Originally from Burnie, Graeme has been in Triabunna for 52 years.
He employs 40 people, another 15 in Melbourne, and is one of a dwindling number of true Australian manufacturers left in the country.
His background was in farming and falling trees, working as a logging supervisor at chip mills.
At age 74, and remarried just five years ago, the word retirement isn’t even in his vocabulary.
A keen sailor, he only gets to do a bit of cruising these days, but he has a Sydney to Hobart and seven Three Peaks races under his belt.
He said he’s working on new things all the time, and part of the businesses’ ability to survive downturns is being able to build all the components they require, such as wiring harnesses. He also sells components to other manufacturers.
“We’ve always been loyal to our suppliers and when there were supply chain issues we were rewarded for that,” he said.
He left school at 15 to work on his father’s farm, and together they did contract work, building dams, clearing land, and ploughing, until Graeme purchased his own first piece of equipment – a chainsaw – and learned to fell trees.
In 1971, he moved to Triabunna, and eventually became a supervisor at the Tasmanian Pulp and Forest Holdings mill, repairing chainsaws and selling spare parts in his spare time.
Graeme was working full time, but he had nothing to do on weekends. So, he decided to find more work.
“Dad had a field welder on the farm. I’d been used to working weekends, and Dad – he only had one eye so he wouldn’t touch the welder – said… ‘Do you want to take that down and pick up a little work?’ So I worked at the mill during the week, repaired chainsaws at night, and did welding jobs on the weekends.”
In 1975, after 31/2 years at the mill, Graeme handed in his notice. He’d discovered a new passion: trucks.
Working at the mill, Graeme had witnessed many truckers arguing with law enforcement about load weights. Weighing was a legal requirement, but it took time. It cost money. It caused problems. Graeme’s brother, Dale, was working as a diesel fitter in Canada at the time; working on trucks that had in-built scales. Why didn’t Australian trucks have these?
Graeme and his brother decided to import weighing systems. In 1976, Elphinstone Brothers were the first to introduce on-vehicle weighing systems in Australia.
“The first trailer we ever fitted with on-vehicle weighing was being built here in Tasmania. We went and sat down with the trailer manufacturer in Hobart and said, ‘How about fitting the load cells in while you’re building this new trailer?’
“They told us to piss off, that we didn’t know what we were doing.
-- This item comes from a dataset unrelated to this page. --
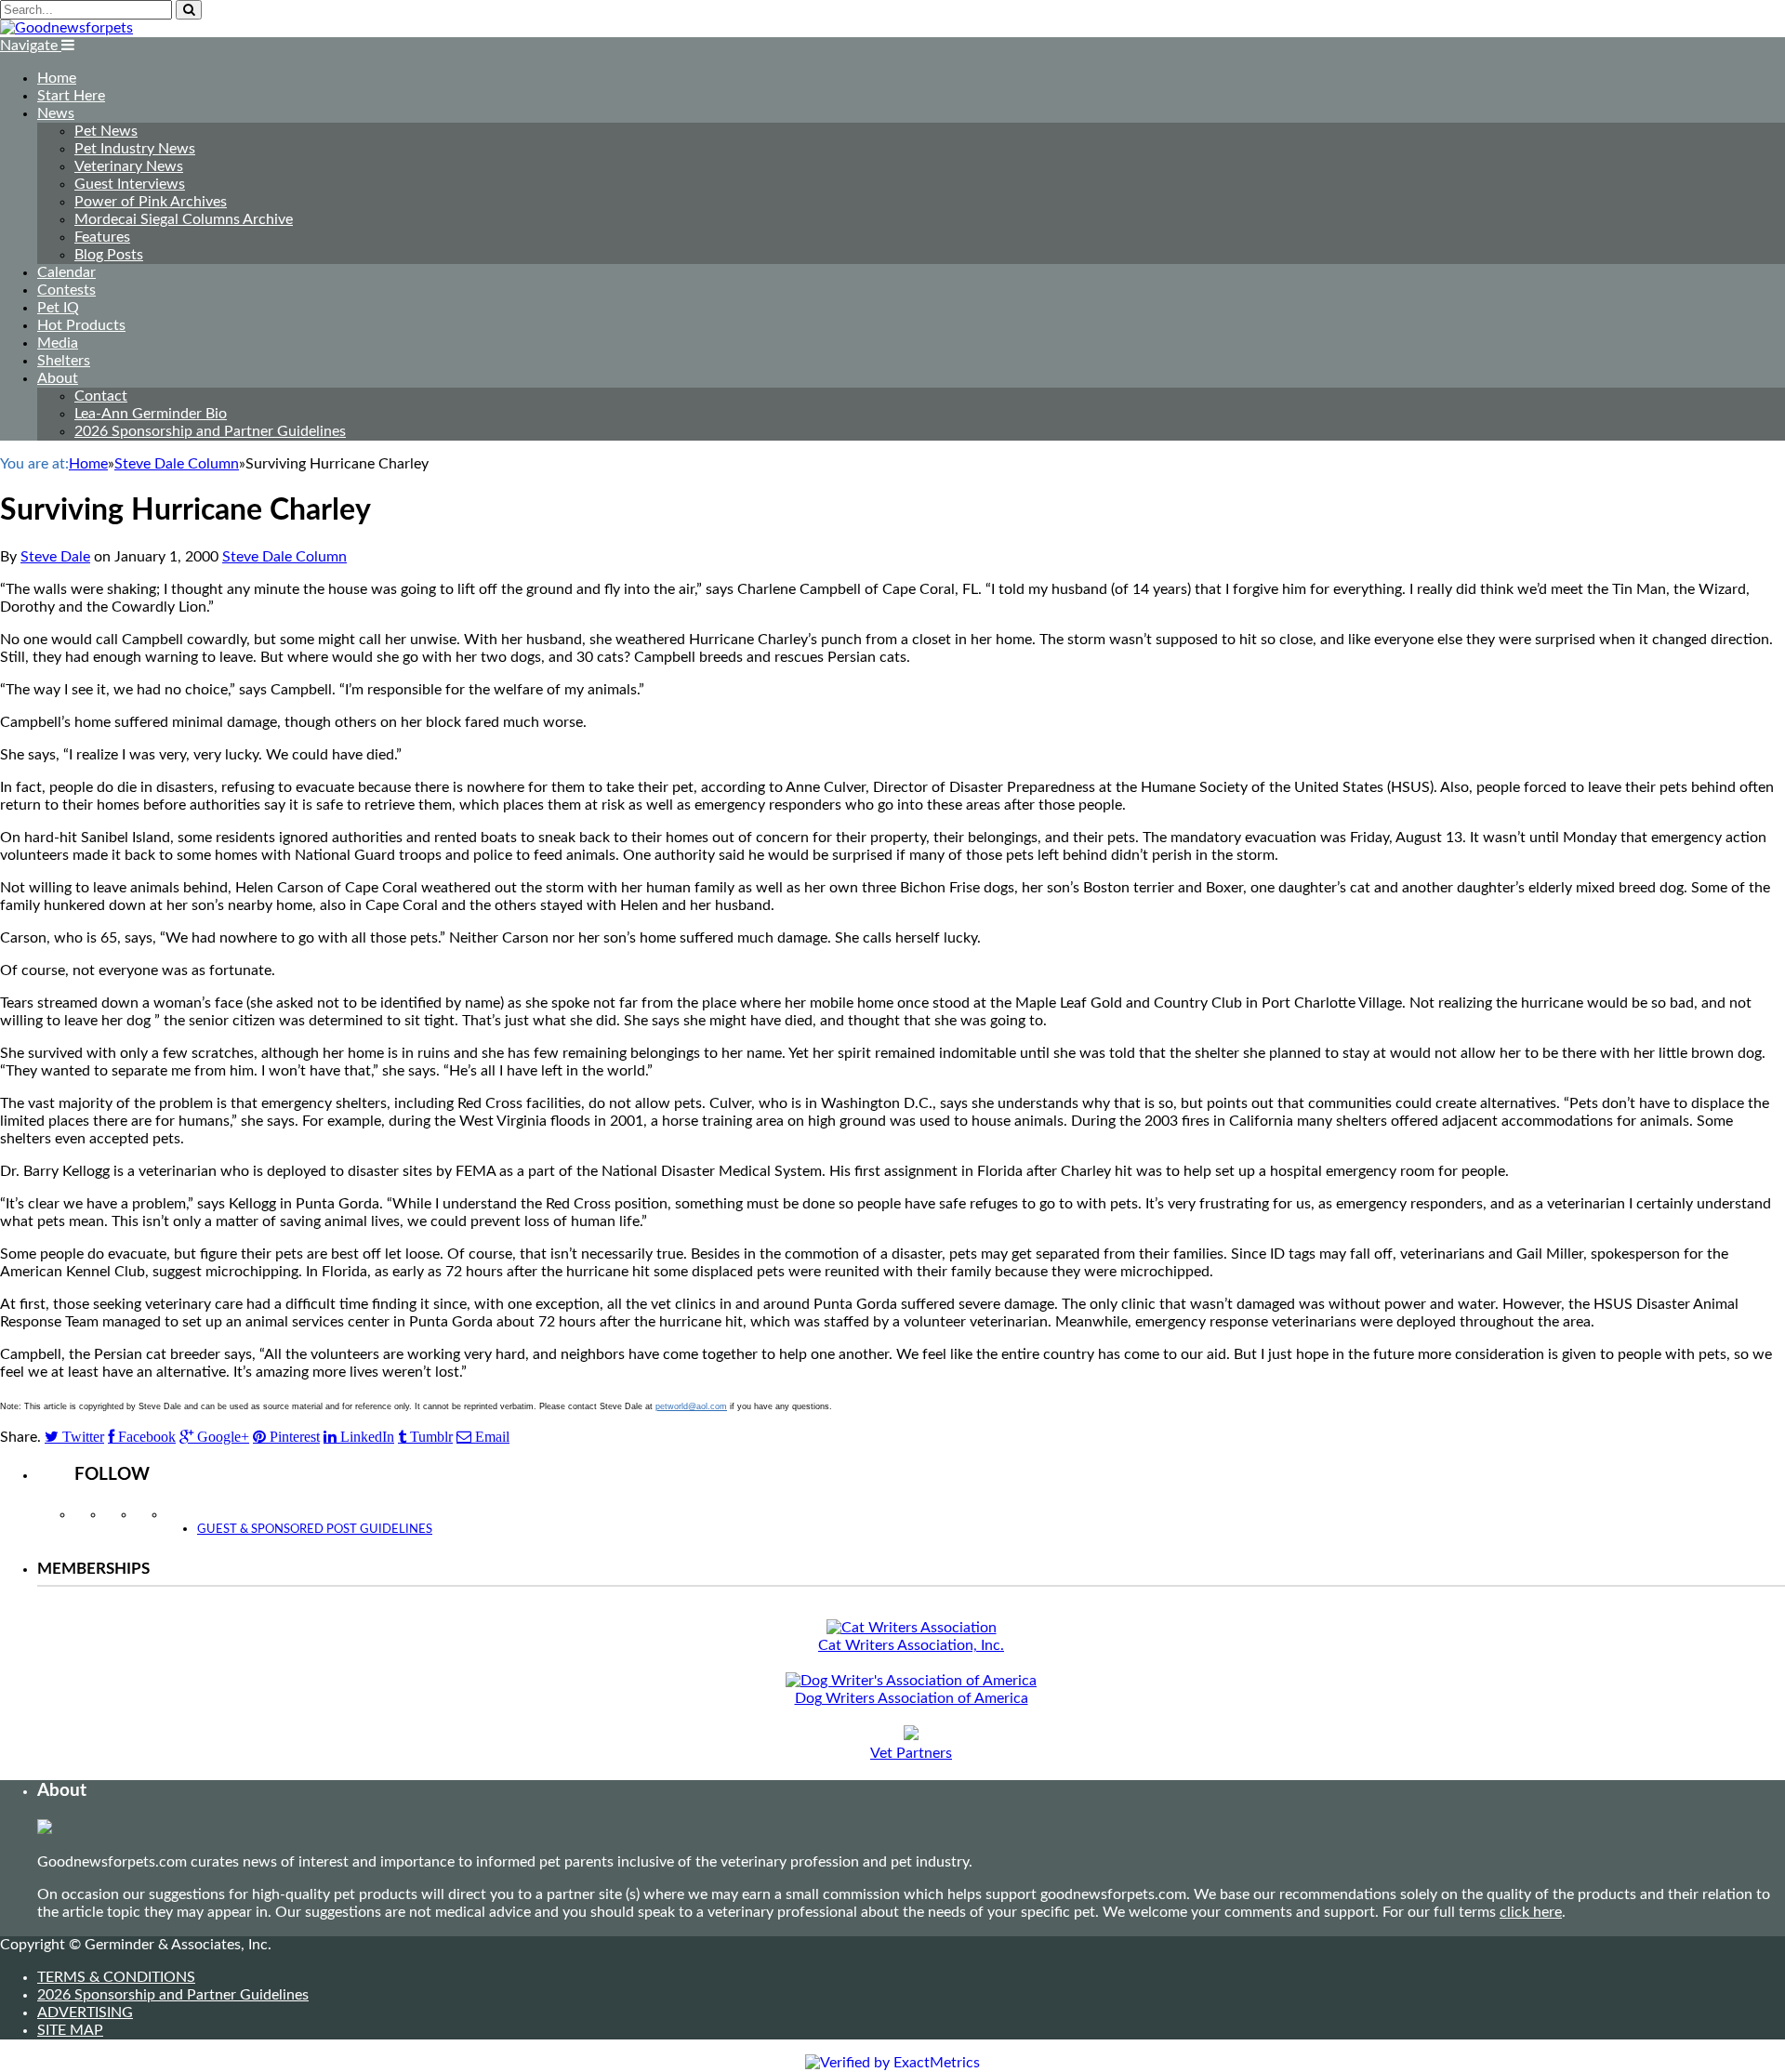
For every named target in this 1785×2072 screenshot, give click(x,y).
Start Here (71, 95)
So when that trailer was about three or four weeks old, still brand new, we cut it up and put load cells into it ourselves.”
Graeme eventually bought his brother out of the business, and Elphinstone went from importing systems to designing their own. They started building trailers and exporting parts, and in 1985 they began creating equipment that could traverse the icy, turbulent terrain in Antarctica.
“It’s completely different, building stuff for ice. It’s not easy. Traversing is like a long-haul transport operation on snow, the distance is like running a track from Geelong to Newcastle. We did lots of different models of sleds, the first ones were on rubber tracks. They were better on soft snow. Some were on skis. We’ve done heaps of different things over the years, and all of those sleds are still travelling. They do three trips a year, 1100km each way.”
Graeme’s first Antarctic equipment was built for Australian expeditions, and in 1993 he began designing sleds for the French Polar Institute. In 2000, Graeme finally set foot on the continent himself.
He joined the expedition on the French icebreaker L’Astrolabe, driving tractors on traverse and looking after equipment on the base. He’s been back three times since, the last time in 2016.
“Like I tell young people, when opportunities present themselves, just take them.”